======== Provided data ========

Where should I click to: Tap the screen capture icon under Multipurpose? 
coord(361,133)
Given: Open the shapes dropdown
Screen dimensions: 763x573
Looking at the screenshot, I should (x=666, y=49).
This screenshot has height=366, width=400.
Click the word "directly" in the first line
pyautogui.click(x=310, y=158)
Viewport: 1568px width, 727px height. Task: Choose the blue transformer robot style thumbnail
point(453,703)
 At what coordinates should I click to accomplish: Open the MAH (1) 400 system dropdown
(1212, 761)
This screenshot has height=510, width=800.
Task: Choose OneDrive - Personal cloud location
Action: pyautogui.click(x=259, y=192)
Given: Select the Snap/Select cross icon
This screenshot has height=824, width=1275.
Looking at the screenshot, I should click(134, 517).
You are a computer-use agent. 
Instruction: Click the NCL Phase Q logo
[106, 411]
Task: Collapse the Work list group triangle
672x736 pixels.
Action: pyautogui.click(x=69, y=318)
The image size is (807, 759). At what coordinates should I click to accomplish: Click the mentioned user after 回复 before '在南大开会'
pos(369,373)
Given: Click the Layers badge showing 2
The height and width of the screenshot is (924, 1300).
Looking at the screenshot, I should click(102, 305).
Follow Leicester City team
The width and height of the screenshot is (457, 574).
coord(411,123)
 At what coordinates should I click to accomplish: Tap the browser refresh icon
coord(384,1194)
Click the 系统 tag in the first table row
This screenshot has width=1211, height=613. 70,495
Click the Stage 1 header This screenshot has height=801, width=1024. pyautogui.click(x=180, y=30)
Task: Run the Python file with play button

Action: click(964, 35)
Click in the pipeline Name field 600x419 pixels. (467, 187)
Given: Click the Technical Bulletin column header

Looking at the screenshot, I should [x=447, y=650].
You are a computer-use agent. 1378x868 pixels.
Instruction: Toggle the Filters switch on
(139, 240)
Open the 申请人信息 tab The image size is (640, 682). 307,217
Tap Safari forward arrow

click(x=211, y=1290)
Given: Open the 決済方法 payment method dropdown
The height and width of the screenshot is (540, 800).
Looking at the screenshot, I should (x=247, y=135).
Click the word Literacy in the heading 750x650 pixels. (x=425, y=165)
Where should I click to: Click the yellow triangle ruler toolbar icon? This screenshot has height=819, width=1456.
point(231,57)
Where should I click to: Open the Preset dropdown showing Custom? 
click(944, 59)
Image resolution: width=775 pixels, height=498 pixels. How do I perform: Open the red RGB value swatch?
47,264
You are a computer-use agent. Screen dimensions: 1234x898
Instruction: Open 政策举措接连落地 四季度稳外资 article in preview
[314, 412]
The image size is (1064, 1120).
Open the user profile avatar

========

Determine how many lines of the data above hold the word "computer". Output that number only.

3